Bergwertung

Für 10.00 Uhr ist die Aufwärts-Schleusung laut Display angesetzt, doch schon 10 Minuten vorher dampfen zwei Motorboote in die Kammer und die Tore schliessen sich. Ich eile von Bord und frage den studentischen Schleusenwärter Andreas, ob wir vielleicht schnell noch hineinschlüpfen könnten. Er bejaht ausgesucht höflich und wir binden in aller Eile los. Dann beginnt der Schleusenmarathon, wobei Andreas sogar unsere Heckleinen bedient. Auf der Steuerbordseite der Kammer stehen dagegen zwei Matronen an den Vorleinen ihre Frau – ohne Handschuhe – während ihre Kerle locker entspannt an Bord rumhängen. Und nach insgesamt 11 Schleusen z.T. direkt hintereinander, wissen die beiden bestimmt, was sie geleistet haben. Zwei Kammern hinter uns setzt ‚Gas Pirate‘ zum Bergsprint an, die die Nacht auf dem Roxen vor Anker verbracht haben.

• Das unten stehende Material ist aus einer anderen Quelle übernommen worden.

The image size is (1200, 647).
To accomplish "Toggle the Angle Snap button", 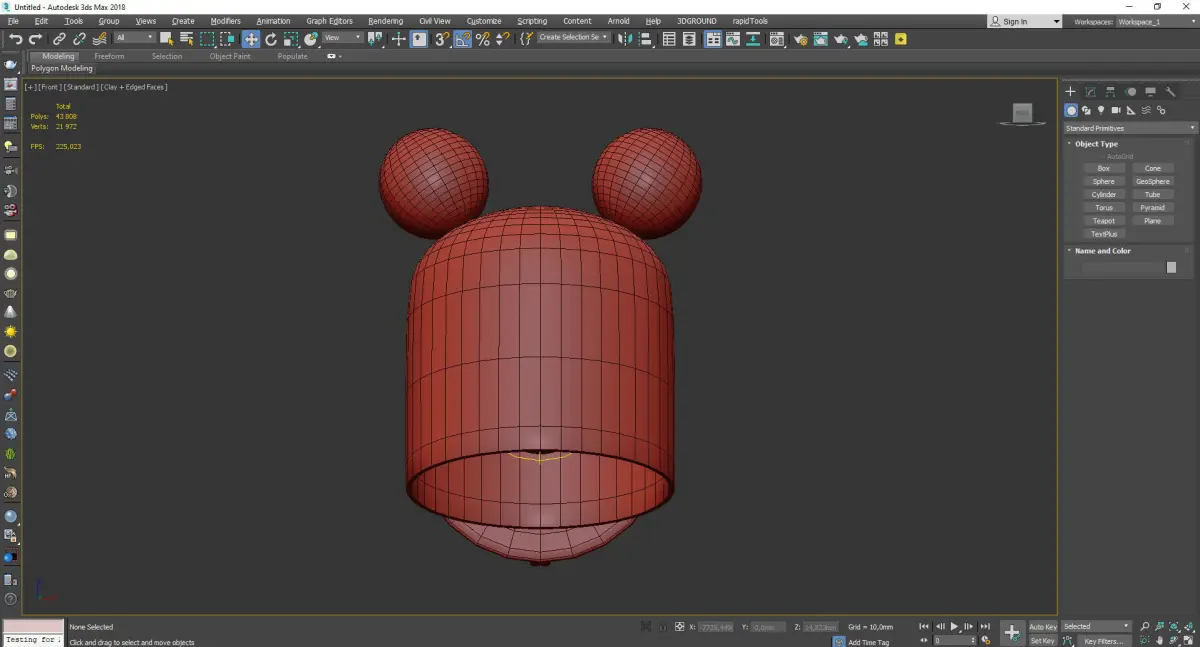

Waren wir nach den ersten Kanaltagen schon eingespielt, kommt jetzt fast Routine durch. Besonders weil die Schleusen in einer Treppe direkt ineinander übergehen und baugleich sind. Trotzdem sollte man immer aufmerksam bleiben, denn sonst geht doch noch was schief. Zweimal sind wir etwas zu früh dran, weil das Motorboot direkt neben uns achtern noch nicht fest ist. Da wird es doch schon knifflig, den Abstand beim Einfahren zu wahren. Einmal rettet uns ein Fender vor dem Zusammenstoß. Unterdessen fällt der Blick zurück zum Roxen immer tiefer. Schliesslich gewinnen wir die Berg-Wertung knapp vor ‘Gas Pirate’, verzichten jedoch auf das schicke rosa Leibchen.

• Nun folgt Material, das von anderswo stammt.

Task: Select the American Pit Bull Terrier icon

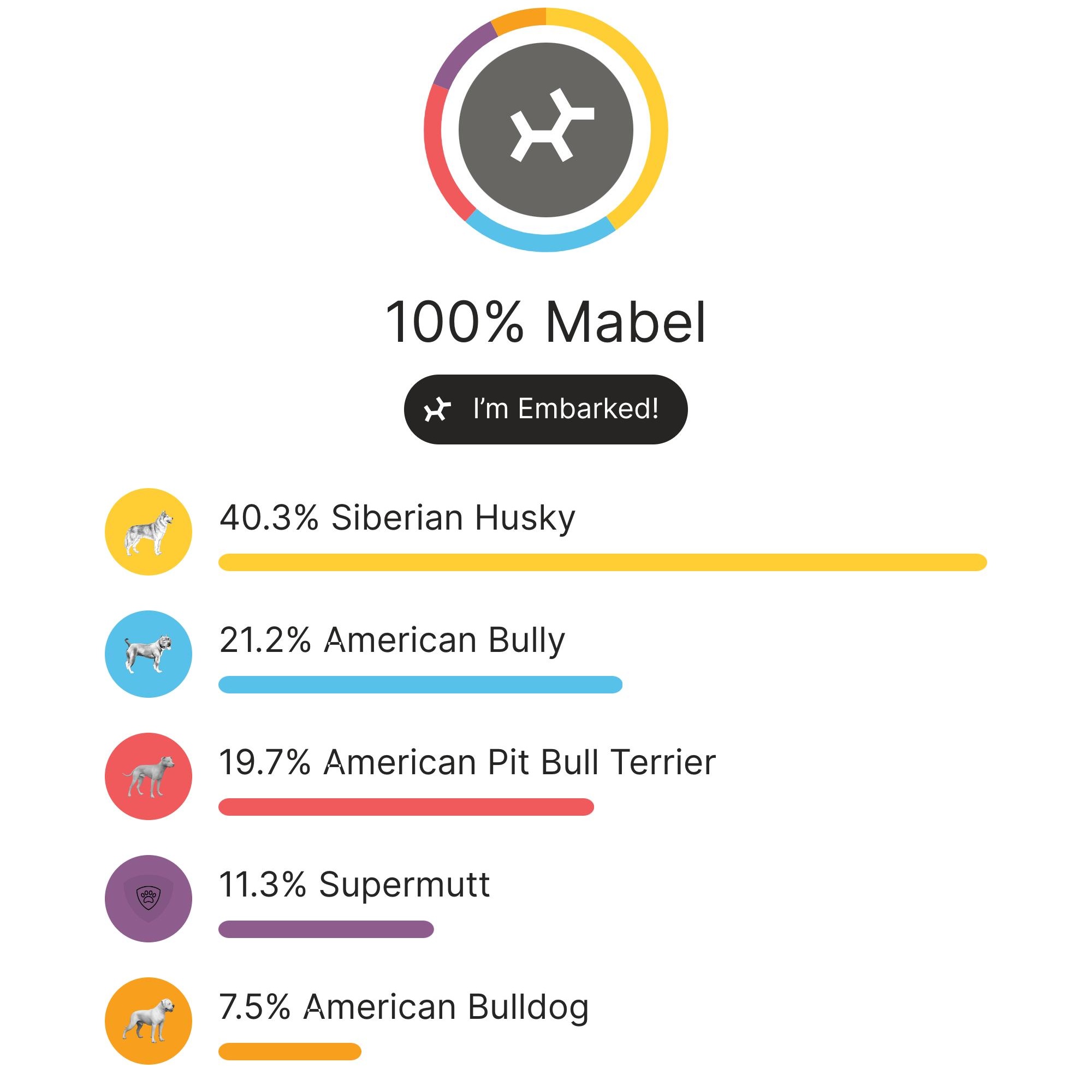Action: (148, 776)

Endlich auf dem neuen Niveau angekommen, schlängelt sich der Kanal erneut durch die zunächst flache Landschaft. Teils säumen sogar schmale Schilfgürtel den Kanal. Interessant ist die Tatsache, das man nördlich auf zwei ziemlich große Seen hinabblickt, die sogar durch einen Fluss verbunden sind. Offensichtlich war es für die Planer des Kanals dennoch sinnvoller, eine andere Route zu wählen. Ein wenig merkwürdig ist der Anblick jedoch: Im Vordergrund der braune Kanal – im Hintergrund die blauen Seen. Wo sich Kanal und See am nächsten kommen, verläuft der Kanal richtig an einem Hang. Das obere Ufer scheint fast natürlich zergliedert zu sein, während das untere ein gerader aufgeschütteter Wall ist.

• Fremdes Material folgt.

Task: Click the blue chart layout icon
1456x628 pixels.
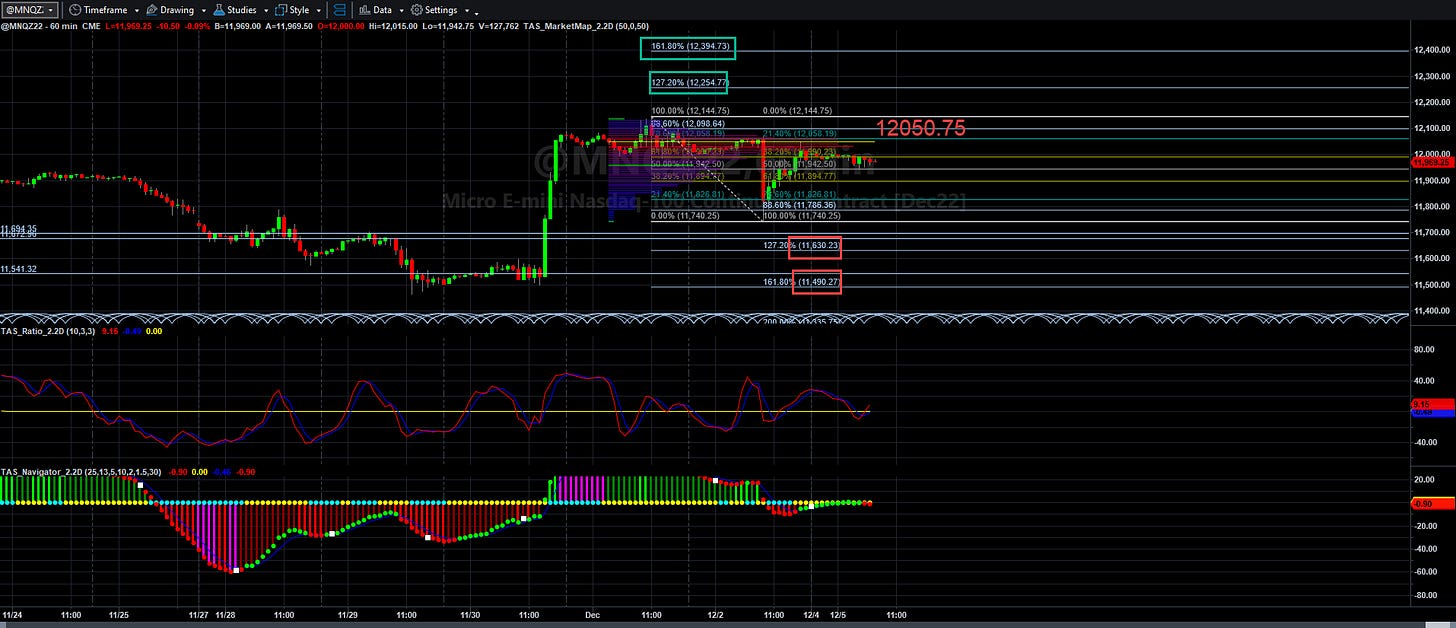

Helene freut sich wie immer über Pferde, Schafe, Gänse und überhaupt alle Tiere am Ufer. Mittlerweile kann sie auch schon einen halben Zoo auseinander halten, kennt Namen und Geräusche und fordert oft Laute sogar ein. Generell hat sie in der letzten Woche eine unglaubliche sprachliche Entwicklung gemacht. Und auch das Hochziehen und Stehen bekommt ganz neue Dimensionen. Alles in allem, wenn man sie ausgelassen im Boot umher turnen sieht, ihre überwiegend fantastische Laune mitbekommt, scheint ihr das Bootsleben sehr zu gefallen. Dennoch ist es gut, dass dieses Leben zeitlich begrenzt ist: Mama und Papa fast uneingeschränkt zur Verfügung und zugleich die einzigen Spielkameraden. Schön, dass sie ab November einen Krippenplatz hat. Wir hoffen, die Ein-/Umgewöhnung wird für uns alle Drei nicht zu hart.

Zum Abschluss der Tagesetappe erleben wir noch eine Schleuse im Handbetrieb. In Borensberg treffen wir unser Pack wieder, ‚Atacama‘ ist da, ‚Gas Pirate‘ und auch die holländische ‚Mon Ami‘ kommen ein wenig später. Ansonsten spielt sich die übliche Bordroutine ab. Einkaufen, Spielen, Kochen, Spülen, Zu-Bett-Bringen. Gegen Abend einsetzender ausdauernder und starker Regen begrenzt leider unseren Aktionsradius ziemlich. Hoffentlich regnet es sich für morgen schon einmal leer.